*Assignment*
In the entries below, how many lines contain the string "checkbox"? Respond with the number only.

*Records from a collection*

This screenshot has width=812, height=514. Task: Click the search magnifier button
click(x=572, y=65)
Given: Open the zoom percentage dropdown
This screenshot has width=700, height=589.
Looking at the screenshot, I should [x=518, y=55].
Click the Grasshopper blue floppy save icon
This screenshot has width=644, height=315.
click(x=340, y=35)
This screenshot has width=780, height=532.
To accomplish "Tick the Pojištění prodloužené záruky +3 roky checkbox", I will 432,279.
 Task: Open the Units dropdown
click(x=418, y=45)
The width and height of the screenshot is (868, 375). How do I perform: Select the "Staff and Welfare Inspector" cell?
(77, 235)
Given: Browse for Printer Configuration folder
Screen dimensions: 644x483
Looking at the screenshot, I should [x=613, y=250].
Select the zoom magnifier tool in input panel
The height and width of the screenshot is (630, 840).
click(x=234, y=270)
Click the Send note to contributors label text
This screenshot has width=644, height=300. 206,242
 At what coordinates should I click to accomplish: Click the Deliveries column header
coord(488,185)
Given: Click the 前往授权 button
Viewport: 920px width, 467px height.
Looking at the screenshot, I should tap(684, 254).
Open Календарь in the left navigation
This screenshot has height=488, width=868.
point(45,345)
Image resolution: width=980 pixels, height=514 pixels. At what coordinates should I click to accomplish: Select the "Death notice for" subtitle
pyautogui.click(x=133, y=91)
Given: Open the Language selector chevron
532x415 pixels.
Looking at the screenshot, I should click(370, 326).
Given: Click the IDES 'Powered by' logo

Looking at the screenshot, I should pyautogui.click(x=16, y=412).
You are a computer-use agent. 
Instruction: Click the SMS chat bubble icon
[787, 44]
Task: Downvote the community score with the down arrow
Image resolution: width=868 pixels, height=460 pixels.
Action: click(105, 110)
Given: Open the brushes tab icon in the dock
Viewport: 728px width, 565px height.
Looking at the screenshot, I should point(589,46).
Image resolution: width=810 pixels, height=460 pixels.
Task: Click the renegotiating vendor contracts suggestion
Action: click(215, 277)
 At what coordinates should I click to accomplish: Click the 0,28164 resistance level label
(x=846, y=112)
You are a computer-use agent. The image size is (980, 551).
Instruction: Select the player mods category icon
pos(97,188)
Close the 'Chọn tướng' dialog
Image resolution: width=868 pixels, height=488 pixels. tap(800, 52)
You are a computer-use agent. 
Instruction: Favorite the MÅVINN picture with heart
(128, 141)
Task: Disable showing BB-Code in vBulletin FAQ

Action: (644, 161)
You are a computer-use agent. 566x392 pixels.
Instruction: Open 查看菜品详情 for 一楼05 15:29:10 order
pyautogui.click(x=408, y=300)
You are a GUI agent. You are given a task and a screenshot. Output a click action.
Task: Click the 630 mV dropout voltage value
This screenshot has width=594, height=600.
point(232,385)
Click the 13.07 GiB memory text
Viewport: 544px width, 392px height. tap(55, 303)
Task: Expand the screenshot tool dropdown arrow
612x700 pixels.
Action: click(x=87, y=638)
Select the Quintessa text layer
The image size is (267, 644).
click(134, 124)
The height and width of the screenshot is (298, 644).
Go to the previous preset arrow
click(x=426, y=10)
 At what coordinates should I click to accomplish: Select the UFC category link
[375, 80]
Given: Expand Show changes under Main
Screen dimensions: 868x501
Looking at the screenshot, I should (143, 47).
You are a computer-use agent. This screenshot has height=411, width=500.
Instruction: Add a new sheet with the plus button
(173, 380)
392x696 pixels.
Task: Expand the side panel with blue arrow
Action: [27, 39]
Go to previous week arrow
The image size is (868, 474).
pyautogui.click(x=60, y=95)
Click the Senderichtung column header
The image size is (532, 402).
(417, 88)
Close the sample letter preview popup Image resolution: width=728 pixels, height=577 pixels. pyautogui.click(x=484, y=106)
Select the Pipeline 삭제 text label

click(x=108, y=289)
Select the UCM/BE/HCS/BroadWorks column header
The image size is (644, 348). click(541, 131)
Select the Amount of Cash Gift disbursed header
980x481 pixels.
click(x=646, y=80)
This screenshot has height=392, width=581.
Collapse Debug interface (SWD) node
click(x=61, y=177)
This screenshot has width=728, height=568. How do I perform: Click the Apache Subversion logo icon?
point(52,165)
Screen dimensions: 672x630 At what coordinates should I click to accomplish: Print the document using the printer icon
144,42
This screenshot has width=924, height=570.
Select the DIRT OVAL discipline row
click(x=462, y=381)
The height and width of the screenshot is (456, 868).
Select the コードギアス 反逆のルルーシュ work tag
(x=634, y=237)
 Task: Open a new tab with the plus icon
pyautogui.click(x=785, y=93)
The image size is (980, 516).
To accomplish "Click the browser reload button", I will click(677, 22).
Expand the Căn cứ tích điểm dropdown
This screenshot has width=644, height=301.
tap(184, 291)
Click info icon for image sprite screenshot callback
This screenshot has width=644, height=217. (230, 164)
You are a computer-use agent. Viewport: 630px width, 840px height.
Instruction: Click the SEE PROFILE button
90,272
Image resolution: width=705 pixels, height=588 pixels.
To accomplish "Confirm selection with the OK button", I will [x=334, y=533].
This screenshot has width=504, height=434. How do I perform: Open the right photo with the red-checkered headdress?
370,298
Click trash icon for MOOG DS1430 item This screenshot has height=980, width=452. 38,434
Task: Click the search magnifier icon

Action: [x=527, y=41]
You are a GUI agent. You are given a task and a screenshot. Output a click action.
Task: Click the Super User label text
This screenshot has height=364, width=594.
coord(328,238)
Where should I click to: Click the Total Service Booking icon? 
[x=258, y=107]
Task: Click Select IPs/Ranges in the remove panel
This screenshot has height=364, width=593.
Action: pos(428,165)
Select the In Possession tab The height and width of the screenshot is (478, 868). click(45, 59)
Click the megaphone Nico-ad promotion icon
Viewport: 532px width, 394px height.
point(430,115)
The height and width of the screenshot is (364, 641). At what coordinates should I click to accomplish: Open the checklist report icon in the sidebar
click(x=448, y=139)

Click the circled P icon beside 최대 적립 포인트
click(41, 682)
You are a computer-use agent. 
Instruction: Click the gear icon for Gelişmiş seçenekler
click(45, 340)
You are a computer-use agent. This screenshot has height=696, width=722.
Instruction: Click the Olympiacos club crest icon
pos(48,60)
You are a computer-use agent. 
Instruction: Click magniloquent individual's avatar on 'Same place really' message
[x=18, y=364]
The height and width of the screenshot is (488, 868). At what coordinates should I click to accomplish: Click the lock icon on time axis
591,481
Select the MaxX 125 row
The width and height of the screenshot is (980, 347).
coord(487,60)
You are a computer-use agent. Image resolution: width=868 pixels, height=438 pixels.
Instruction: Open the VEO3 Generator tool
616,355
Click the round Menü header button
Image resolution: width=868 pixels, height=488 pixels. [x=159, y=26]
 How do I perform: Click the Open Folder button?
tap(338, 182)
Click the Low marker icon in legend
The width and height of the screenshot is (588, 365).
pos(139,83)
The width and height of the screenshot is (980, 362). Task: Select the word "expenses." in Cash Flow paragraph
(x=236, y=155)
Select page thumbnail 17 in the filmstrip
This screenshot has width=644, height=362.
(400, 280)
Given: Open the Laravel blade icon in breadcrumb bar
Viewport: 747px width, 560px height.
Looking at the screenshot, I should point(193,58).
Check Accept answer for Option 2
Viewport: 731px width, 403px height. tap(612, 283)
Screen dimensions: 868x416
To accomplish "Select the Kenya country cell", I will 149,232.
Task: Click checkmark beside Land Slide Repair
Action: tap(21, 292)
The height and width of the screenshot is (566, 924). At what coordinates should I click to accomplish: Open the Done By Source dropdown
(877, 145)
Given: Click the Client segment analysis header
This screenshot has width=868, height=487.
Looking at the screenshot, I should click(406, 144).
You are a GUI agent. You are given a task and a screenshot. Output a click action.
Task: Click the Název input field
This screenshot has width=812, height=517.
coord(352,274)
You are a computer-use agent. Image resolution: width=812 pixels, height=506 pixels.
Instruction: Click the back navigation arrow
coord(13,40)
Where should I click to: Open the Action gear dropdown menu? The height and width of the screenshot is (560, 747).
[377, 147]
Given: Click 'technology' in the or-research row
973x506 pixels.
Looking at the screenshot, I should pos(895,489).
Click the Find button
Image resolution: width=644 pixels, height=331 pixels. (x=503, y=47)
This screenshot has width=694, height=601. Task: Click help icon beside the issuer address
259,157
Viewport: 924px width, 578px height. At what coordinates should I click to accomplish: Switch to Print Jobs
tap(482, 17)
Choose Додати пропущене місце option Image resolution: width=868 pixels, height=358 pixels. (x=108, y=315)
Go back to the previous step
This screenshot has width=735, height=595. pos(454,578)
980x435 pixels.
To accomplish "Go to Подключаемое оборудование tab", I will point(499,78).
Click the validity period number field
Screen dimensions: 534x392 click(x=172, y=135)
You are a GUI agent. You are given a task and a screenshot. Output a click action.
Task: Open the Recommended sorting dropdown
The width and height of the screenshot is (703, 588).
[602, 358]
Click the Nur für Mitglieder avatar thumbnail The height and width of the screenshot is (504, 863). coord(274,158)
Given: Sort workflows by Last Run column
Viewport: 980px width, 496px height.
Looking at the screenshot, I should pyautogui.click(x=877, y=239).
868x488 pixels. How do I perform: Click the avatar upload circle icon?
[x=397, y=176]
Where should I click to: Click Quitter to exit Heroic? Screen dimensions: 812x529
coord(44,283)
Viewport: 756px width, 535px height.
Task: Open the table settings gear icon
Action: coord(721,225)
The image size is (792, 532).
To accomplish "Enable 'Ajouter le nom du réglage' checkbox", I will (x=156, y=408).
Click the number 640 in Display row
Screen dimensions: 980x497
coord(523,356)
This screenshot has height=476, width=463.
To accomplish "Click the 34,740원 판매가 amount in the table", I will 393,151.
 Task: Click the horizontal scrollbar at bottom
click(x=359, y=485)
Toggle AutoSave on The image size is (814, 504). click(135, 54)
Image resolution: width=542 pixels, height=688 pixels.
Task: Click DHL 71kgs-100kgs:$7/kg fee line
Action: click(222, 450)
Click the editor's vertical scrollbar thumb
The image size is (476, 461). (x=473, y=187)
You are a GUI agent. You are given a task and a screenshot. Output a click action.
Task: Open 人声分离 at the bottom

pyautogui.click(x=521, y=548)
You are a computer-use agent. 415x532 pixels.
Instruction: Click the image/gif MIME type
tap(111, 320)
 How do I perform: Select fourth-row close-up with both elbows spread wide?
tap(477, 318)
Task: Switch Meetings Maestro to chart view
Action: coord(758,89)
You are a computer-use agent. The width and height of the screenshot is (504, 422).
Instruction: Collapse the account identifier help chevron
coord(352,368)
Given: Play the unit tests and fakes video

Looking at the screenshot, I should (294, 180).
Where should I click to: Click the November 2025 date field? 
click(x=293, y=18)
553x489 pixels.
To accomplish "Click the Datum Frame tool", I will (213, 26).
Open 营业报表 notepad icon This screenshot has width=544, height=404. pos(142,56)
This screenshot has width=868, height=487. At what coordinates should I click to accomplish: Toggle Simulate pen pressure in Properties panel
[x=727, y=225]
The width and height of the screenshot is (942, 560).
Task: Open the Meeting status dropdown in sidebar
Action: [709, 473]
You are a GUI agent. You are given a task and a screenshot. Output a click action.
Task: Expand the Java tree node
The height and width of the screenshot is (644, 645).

*Output*
2